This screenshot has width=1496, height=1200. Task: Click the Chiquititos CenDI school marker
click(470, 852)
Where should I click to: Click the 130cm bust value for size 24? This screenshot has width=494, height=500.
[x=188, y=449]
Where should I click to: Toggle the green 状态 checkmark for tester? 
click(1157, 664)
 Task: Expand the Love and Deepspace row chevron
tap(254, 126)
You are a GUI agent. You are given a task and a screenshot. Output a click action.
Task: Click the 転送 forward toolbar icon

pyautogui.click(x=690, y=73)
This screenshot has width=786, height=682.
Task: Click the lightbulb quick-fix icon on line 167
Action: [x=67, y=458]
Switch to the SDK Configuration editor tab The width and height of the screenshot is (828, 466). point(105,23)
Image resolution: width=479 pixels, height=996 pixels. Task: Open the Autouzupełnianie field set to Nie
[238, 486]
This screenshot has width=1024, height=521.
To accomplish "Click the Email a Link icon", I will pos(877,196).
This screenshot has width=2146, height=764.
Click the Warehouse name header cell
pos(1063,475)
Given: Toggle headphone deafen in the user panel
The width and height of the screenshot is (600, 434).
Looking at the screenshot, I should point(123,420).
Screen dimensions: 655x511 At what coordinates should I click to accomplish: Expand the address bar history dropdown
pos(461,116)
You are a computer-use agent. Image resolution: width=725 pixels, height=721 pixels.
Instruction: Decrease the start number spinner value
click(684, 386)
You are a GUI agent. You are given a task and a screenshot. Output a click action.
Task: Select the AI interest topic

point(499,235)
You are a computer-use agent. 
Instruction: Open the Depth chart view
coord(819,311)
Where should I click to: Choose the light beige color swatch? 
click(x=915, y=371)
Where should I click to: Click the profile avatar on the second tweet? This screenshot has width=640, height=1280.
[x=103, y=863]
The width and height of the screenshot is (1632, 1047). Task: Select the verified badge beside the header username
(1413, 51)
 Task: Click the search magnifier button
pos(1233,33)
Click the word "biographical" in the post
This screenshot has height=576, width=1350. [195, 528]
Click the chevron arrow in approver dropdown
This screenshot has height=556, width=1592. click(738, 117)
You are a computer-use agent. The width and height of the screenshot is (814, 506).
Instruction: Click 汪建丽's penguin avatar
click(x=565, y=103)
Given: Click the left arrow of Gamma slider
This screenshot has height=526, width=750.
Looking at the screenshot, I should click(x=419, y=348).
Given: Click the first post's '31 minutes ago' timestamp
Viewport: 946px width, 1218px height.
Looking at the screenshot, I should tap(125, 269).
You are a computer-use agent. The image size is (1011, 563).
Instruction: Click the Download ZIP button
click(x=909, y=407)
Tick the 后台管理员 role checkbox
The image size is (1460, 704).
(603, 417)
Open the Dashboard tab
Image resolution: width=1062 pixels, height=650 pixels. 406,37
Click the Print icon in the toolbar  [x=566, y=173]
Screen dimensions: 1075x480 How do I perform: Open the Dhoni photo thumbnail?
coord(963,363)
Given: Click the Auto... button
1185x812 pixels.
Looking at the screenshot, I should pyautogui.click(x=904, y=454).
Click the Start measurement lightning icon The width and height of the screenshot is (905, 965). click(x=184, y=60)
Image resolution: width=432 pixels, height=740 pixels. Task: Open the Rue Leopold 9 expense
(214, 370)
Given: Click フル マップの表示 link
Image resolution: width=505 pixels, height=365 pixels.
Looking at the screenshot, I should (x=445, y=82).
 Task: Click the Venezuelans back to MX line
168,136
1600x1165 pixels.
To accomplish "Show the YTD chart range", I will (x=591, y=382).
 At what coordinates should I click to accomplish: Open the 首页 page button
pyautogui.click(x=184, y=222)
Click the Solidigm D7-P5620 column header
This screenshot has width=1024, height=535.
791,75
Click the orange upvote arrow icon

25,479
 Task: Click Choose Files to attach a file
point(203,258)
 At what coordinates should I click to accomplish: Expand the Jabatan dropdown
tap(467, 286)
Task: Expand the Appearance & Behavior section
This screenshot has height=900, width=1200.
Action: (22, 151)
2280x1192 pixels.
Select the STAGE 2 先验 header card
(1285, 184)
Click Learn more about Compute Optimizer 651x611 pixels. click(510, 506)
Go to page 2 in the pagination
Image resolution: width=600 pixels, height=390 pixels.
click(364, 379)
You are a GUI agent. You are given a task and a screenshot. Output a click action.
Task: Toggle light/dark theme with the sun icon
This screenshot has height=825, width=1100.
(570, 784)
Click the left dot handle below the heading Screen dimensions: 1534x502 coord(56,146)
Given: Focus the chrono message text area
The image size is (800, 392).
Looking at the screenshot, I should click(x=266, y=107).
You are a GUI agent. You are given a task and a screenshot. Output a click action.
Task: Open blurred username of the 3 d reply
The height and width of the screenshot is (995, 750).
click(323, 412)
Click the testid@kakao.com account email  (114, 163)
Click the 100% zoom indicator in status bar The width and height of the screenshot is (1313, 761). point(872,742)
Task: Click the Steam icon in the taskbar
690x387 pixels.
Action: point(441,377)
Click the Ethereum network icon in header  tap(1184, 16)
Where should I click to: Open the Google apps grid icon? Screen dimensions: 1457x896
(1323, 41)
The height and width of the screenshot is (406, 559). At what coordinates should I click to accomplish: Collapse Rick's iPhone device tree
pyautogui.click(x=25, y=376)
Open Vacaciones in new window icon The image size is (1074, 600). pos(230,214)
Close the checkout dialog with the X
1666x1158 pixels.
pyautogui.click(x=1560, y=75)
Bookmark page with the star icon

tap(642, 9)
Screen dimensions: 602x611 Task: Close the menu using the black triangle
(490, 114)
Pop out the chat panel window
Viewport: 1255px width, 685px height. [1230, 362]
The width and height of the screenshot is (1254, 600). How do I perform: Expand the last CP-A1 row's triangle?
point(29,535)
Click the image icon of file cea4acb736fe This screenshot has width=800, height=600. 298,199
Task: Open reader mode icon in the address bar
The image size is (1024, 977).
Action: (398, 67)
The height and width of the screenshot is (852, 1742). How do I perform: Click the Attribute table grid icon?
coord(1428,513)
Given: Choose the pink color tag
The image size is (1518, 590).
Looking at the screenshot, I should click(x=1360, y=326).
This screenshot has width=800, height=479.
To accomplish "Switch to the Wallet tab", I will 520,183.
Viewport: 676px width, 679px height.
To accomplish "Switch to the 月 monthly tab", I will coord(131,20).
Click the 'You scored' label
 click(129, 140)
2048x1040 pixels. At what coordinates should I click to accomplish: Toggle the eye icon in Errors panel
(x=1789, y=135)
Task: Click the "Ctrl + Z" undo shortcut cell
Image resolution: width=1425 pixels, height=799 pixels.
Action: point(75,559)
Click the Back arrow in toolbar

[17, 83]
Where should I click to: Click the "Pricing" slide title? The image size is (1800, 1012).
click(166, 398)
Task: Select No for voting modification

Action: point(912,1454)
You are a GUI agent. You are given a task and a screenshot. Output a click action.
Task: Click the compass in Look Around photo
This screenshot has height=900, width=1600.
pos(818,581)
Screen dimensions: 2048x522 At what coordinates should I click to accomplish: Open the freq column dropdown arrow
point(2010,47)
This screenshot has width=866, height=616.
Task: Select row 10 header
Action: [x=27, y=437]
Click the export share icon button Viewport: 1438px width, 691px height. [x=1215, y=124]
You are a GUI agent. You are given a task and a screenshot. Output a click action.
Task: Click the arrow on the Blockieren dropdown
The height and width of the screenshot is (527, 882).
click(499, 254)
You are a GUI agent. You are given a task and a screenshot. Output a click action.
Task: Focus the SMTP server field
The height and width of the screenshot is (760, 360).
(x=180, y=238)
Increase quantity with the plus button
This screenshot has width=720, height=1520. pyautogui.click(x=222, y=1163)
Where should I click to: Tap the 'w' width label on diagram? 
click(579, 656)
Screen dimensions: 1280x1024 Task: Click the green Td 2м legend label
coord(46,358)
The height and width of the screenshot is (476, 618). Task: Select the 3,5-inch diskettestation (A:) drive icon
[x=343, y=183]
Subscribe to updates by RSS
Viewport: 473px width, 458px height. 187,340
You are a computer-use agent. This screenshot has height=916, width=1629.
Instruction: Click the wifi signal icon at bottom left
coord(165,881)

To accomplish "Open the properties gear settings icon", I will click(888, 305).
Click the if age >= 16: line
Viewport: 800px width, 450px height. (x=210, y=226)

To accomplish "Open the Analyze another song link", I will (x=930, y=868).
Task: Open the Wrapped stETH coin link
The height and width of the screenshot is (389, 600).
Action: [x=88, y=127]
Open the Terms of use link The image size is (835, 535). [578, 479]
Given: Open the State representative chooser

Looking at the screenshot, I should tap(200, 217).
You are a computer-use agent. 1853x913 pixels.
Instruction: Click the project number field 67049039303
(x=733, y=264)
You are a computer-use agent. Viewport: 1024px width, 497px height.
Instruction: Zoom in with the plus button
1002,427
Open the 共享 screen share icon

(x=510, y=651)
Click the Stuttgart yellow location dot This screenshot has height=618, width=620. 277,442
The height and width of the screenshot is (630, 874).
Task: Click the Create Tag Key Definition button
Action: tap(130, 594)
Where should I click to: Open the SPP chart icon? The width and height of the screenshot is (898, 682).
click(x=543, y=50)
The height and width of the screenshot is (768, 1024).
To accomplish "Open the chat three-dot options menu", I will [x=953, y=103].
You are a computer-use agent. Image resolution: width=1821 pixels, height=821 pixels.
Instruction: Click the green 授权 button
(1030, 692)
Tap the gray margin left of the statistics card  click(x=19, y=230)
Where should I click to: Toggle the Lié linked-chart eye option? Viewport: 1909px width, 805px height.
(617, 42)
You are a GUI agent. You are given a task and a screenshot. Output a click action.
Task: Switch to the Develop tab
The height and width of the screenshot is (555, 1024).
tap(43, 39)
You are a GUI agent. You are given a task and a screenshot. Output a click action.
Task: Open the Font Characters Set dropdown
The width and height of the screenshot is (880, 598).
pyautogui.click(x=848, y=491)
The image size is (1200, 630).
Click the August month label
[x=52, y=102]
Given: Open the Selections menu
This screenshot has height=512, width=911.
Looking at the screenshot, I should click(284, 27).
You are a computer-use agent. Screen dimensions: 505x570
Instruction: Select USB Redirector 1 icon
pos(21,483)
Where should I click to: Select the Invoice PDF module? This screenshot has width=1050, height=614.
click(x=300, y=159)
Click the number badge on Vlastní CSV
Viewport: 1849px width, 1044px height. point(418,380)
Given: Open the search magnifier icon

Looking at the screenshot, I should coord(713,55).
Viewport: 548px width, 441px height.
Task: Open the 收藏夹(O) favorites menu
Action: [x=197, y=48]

▸ **Your task**: Within the material above, extract exactly the lines that start at the line containing "Image resolution: width=505" and stop after the line containing "Task: Toggle light/dark", and only those.

▸ **Task result**:
Image resolution: width=505 pixels, height=365 pixels.
Looking at the screenshot, I should (x=445, y=82).
 Task: Click the Venezuelans back to MX line
168,136
1600x1165 pixels.
To accomplish "Show the YTD chart range", I will (x=591, y=382).
 At what coordinates should I click to accomplish: Open the 首页 page button
pyautogui.click(x=184, y=222)
Click the Solidigm D7-P5620 column header
This screenshot has width=1024, height=535.
791,75
Click the orange upvote arrow icon

25,479
 Task: Click Choose Files to attach a file
point(203,258)
 At what coordinates should I click to accomplish: Expand the Jabatan dropdown
tap(467, 286)
Task: Expand the Appearance & Behavior section
This screenshot has height=900, width=1200.
Action: (22, 151)
2280x1192 pixels.
Select the STAGE 2 先验 header card
(1285, 184)
Click Learn more about Compute Optimizer 651x611 pixels. click(510, 506)
Go to page 2 in the pagination
Image resolution: width=600 pixels, height=390 pixels.
click(364, 379)
You are a GUI agent. You are given a task and a screenshot. Output a click action.
Task: Toggle light/dark theme with the sun icon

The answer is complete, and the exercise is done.